Reviews

Primitive

Label: Roadrunner Records (2000)

Un, dois, trés, quatro...Back To The Primitive! Max Cavalera gibt sich in seiner gewohnten Art. Viele werden den Meister des Gebrülls ja schon von Sepultura kennen, nun gehört er zu der brasilianischen Gruppe die sich Soulfly nennt. Von der originalen Besetzung ist, außer Max, nur Basser Marcelo D. Rapp übrig geblieben, neu dazu gekommen sind Joe Nunez, Schlagzeug und Percussion und der Gitarrist Mikey Doling. Mit afrikanischen oder südamerikanischen Instrumenten, wie Trommeln und Percussions klingen sie nicht gerade nach ´typischen New Metal´. Das brauchen sie auch nicht, hier gibt es keine Show wie bei den meisten neueren Bands, hier gibt es pure Wut, ohne Theatralik. Alles ist reiner und eben back to primitiv... Das fanden wohl auch Chino Moreno (Sänger Deftones) und Corey Tayler (Sänger Slipknot), die als Gastmusiker fungierten.

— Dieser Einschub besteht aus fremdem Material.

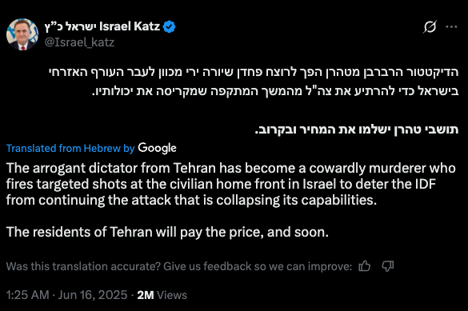The width and height of the screenshot is (468, 311).
Task: Click 'The residents of Tehran will pay' line
Action: click(167, 232)
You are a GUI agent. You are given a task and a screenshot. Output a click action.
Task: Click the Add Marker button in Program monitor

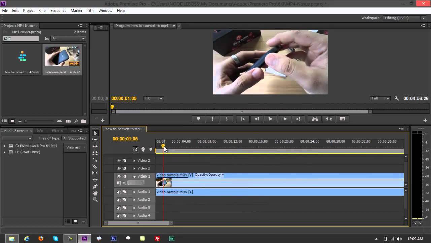tap(198, 119)
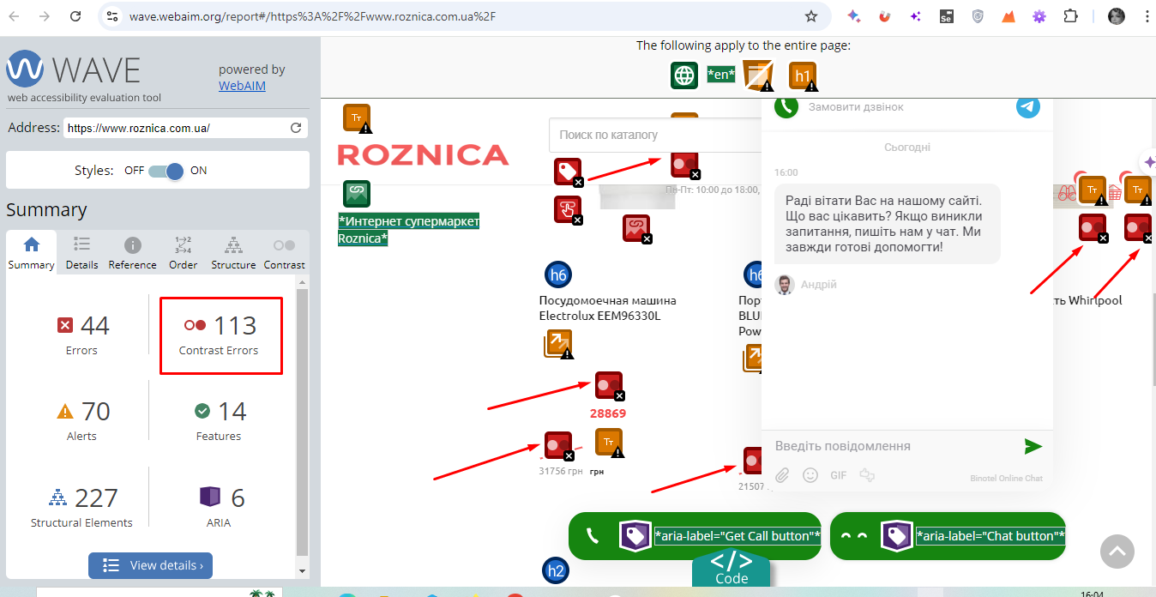This screenshot has height=597, width=1156.
Task: Click the paperclip attachment icon in chat
Action: [x=782, y=475]
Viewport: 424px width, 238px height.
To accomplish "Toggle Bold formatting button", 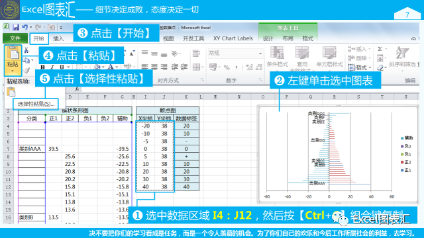I will tap(42, 67).
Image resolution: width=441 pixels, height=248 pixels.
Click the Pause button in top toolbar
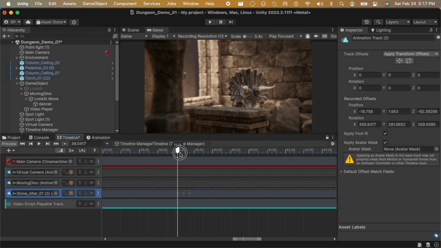pos(221,22)
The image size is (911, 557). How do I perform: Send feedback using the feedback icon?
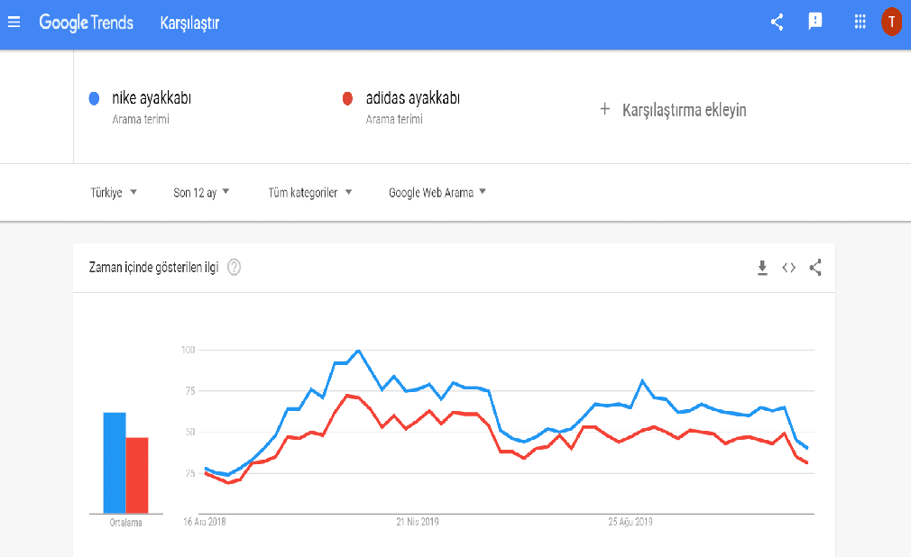pos(815,22)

Ebenso Slayer-Tom Araya wurde zum Lead-Sänger von ‚Terrorist’. Chino überzeugt in ‚Pain’ zusammen mit Grady Avenell und Corey in ‚Jumpdafuckup’. Vielleicht gibt es auf „Primitiv“ so viele Gastmusiker, weil Max nun kapiert hat, dass er nicht oder zumindest nicht mehr wirklich zum Sänger taugt. Und bei solchen Gästen ist das auch garantiert kein Nachteil. Auch das Duett ‚Son Song’ mit Sean Lennon, das zur Erinnerung an ihre Väter Graziano Cavalera und John Lennon geschrieben wurde, es natürlich etwas ganz besonders. Auch wenn man sich erst reinhören muss, bevor sich die beiden Stimmen zusammenfügen. Denn zu Anfang klingt alles noch so als wären es 2 Stücke, die unabhängig von einander aufgenommen wurden und die irgendein unmusikalisches Wesen zu einem Lied gemacht hat. Nicht das beste Album von Cavalera, aber für Fans von Max bzw. des etwas anderen (Nu) Metals auch nicht gerade zu verachten.